The municipality’s case is that the applicants were speculating
with its property, unlawfully.
[2]
Based on an internal investigation, it came to the conclusion that
the money paid were never paid by the applicants and thus did
not
belong to either of the applicants. Its investigations pointed a
further purchaser(s).The purported sale(s) was to bypass the
procedures set out in section 14 of the Local Government: Municipal
Finance Act 56 of 2003
[3]
.
[10] Adv Heymans
submitted that there was a material dispute of facts regarding the
ownership of the money which could never be
resolved or adjudicated
upon on the papers. Thus the application should be dismissed
summarily with costs.
[11] The decision to
proceed by way of application instead of an action has been utilised
more frequently due to it being less expensive
and more favourable in
obtaining an expeditious order. In the authoritative decision of
Room
Hire Co (Pty) Ltd v Jeppe Street Mansions Ltd
[4]
the court held as a general rule that the choice between the
procedures depends on whether a bona fide material dispute of fact
should have been anticipated by the party launching the proceedings.
When such a dispute is anticipated, a trial action should
be
instituted.
[12] It held further,
‘
an application may be dismissed
with costs, particularly when the applicant should have realised when
launching his application
that a serious dispute of fact was bound to
develop. It is certainly not proper that a applicant should commence
proceedings by
motion with knowledge of the probability of a
protracted enquiry into the disputed facts not capable of easy
scertainment…what
is essentially the subject of an ordinary
trial action…’
[5]
[13] In
Plascon
Evans Paints Ltd v Van Riebeeck Paints (Pty) Ltd
[6]
the court stated the test as follows
‘…
where in proceedings on
notice of motion disputes of fact have arisen on the affidavits ,a
final order ,whether it be an interdict
or some other form of relief
,may be granted if those facts in the applicant’s affidavits
which have been admitted by the
respondent ,together with the
facts alleged by the respondent, justify such an order.

[Item coordinate data]

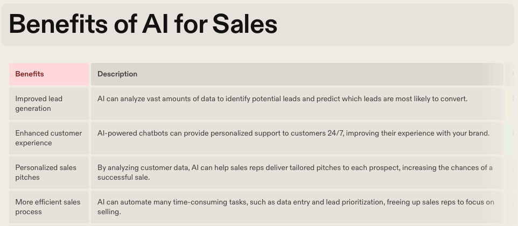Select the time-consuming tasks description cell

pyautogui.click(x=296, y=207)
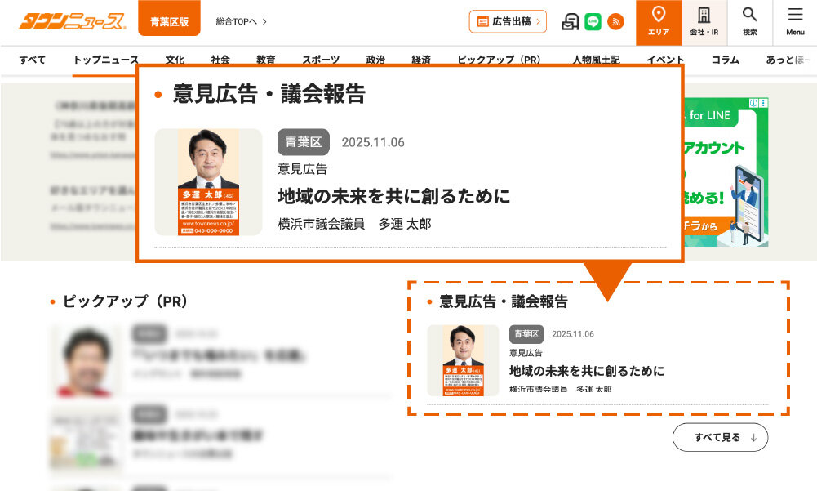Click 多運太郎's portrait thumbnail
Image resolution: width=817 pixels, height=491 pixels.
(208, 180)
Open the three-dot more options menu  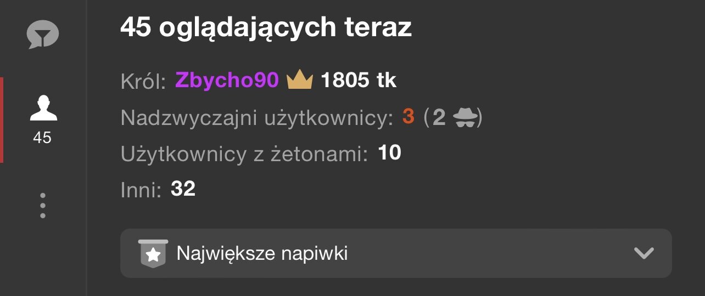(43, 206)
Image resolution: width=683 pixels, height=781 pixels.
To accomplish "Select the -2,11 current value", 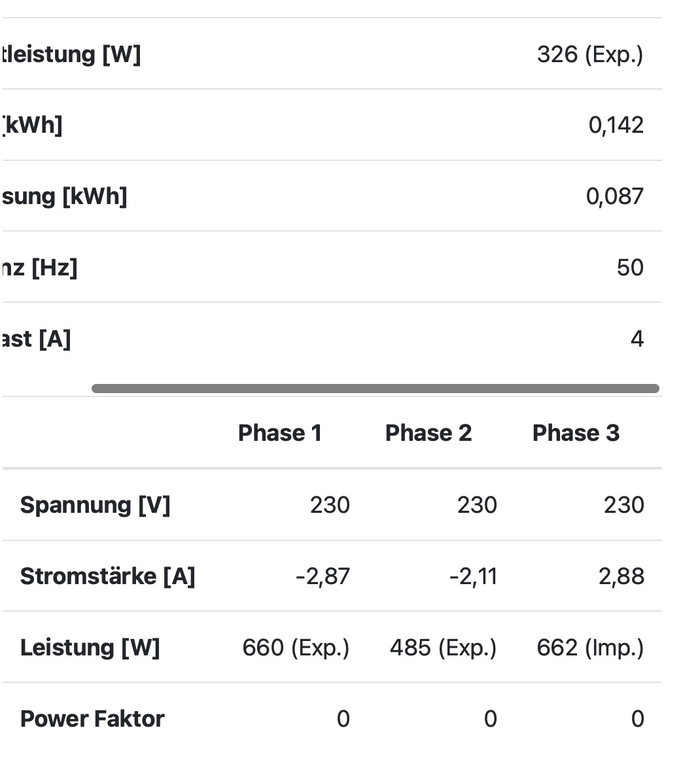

DIRECTION 1
In the judgment excerpt, why has proceeding by application instead of by action been used more often? Please answer in one to three sentences.
DIRECTION 2
According to the judgment excerpt, which statute's section 14 procedures did the purported sales aim to bypass?
DIRECTION 3
Translate this sentence from the judgment excerpt into Spanish: "When such a dispute is anticipated, a trial action should be instituted."

FULL SOLUTION 1
Proceeding by application has been used more often because it is less expensive than an action. It is also more favorable for obtaining an expeditious order.

FULL SOLUTION 2
The Local Government: Municipal Finance Act 56 of 2003.

FULL SOLUTION 3
Cuando se prevé una controversia de ese tipo, debe iniciarse un juicio ordinario.